▶ AIM OF THE EXERCISE:
Would you output each record exactly as it stands?

..............................

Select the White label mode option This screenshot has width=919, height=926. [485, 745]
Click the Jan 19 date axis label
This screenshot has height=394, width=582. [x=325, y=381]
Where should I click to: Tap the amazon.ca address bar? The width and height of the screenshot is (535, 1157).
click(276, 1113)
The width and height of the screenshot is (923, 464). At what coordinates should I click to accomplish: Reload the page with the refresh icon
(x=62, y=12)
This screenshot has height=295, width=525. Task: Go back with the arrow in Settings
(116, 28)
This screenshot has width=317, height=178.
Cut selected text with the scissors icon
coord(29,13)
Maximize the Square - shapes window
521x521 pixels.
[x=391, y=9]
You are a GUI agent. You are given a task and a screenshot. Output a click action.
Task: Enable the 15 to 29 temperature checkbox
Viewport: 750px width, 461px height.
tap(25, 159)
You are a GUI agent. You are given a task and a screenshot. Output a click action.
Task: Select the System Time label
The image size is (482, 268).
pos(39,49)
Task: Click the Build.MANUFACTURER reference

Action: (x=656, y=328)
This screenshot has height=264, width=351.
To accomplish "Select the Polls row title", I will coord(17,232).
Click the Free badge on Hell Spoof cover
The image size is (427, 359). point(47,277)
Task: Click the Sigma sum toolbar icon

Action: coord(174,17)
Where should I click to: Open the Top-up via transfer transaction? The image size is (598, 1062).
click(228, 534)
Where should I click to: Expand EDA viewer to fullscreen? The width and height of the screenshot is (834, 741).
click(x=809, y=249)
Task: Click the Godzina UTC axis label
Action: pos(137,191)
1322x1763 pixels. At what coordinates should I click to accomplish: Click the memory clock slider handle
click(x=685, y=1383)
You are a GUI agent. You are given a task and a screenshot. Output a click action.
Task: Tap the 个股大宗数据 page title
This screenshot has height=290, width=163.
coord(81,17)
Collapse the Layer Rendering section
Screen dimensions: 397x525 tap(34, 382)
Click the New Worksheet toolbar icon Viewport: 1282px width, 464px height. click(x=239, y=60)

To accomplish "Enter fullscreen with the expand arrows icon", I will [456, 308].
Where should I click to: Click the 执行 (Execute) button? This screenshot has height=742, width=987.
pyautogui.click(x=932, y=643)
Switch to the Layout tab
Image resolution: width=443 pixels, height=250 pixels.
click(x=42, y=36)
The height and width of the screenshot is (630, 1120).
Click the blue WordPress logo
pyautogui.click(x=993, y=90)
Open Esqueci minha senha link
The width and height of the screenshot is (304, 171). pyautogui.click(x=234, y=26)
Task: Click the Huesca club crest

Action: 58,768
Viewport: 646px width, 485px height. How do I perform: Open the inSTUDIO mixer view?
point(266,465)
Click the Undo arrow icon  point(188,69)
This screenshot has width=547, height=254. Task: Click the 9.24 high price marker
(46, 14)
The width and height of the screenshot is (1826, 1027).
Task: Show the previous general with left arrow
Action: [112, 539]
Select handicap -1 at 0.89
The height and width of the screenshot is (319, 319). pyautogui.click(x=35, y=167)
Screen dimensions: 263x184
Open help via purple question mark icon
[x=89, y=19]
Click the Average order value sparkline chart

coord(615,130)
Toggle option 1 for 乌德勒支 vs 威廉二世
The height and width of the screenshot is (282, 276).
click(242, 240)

..............................

▶ COMPLETED TASK:
Select the White label mode option This screenshot has width=919, height=926. [485, 745]
Click the Jan 19 date axis label
This screenshot has height=394, width=582. [x=325, y=381]
Where should I click to: Tap the amazon.ca address bar? The width and height of the screenshot is (535, 1157).
click(276, 1113)
The width and height of the screenshot is (923, 464). At what coordinates should I click to accomplish: Reload the page with the refresh icon
(x=62, y=12)
This screenshot has height=295, width=525. Task: Go back with the arrow in Settings
(116, 28)
This screenshot has width=317, height=178.
Cut selected text with the scissors icon
coord(29,13)
Maximize the Square - shapes window
521x521 pixels.
[x=391, y=9]
You are a GUI agent. You are given a task and a screenshot. Output a click action.
Task: Enable the 15 to 29 temperature checkbox
Viewport: 750px width, 461px height.
tap(25, 159)
You are a GUI agent. You are given a task and a screenshot. Output a click action.
Task: Select the System Time label
The image size is (482, 268).
pos(39,49)
Task: Click the Build.MANUFACTURER reference

Action: (x=656, y=328)
This screenshot has height=264, width=351.
To accomplish "Select the Polls row title", I will coord(17,232).
Click the Free badge on Hell Spoof cover
The image size is (427, 359). point(47,277)
Task: Click the Sigma sum toolbar icon

Action: coord(174,17)
Where should I click to: Open the Top-up via transfer transaction? The image size is (598, 1062).
click(228, 534)
Where should I click to: Expand EDA viewer to fullscreen? The width and height of the screenshot is (834, 741).
click(x=809, y=249)
Task: Click the Godzina UTC axis label
Action: pos(137,191)
1322x1763 pixels. At what coordinates should I click to accomplish: Click the memory clock slider handle
click(x=685, y=1383)
You are a GUI agent. You are given a task and a screenshot. Output a click action.
Task: Tap the 个股大宗数据 page title
This screenshot has height=290, width=163.
coord(81,17)
Collapse the Layer Rendering section
Screen dimensions: 397x525 tap(34, 382)
Click the New Worksheet toolbar icon Viewport: 1282px width, 464px height. click(x=239, y=60)

To accomplish "Enter fullscreen with the expand arrows icon", I will [456, 308].
Where should I click to: Click the 执行 (Execute) button? This screenshot has height=742, width=987.
pyautogui.click(x=932, y=643)
Switch to the Layout tab
Image resolution: width=443 pixels, height=250 pixels.
click(x=42, y=36)
The height and width of the screenshot is (630, 1120).
Click the blue WordPress logo
pyautogui.click(x=993, y=90)
Open Esqueci minha senha link
The width and height of the screenshot is (304, 171). pyautogui.click(x=234, y=26)
Task: Click the Huesca club crest

Action: 58,768
Viewport: 646px width, 485px height. How do I perform: Open the inSTUDIO mixer view?
point(266,465)
Click the Undo arrow icon  point(188,69)
This screenshot has width=547, height=254. Task: Click the 9.24 high price marker
(46, 14)
The width and height of the screenshot is (1826, 1027).
Task: Show the previous general with left arrow
Action: [112, 539]
Select handicap -1 at 0.89
The height and width of the screenshot is (319, 319). pyautogui.click(x=35, y=167)
Screen dimensions: 263x184
Open help via purple question mark icon
[x=89, y=19]
Click the Average order value sparkline chart

coord(615,130)
Toggle option 1 for 乌德勒支 vs 威廉二世
The height and width of the screenshot is (282, 276).
click(242, 240)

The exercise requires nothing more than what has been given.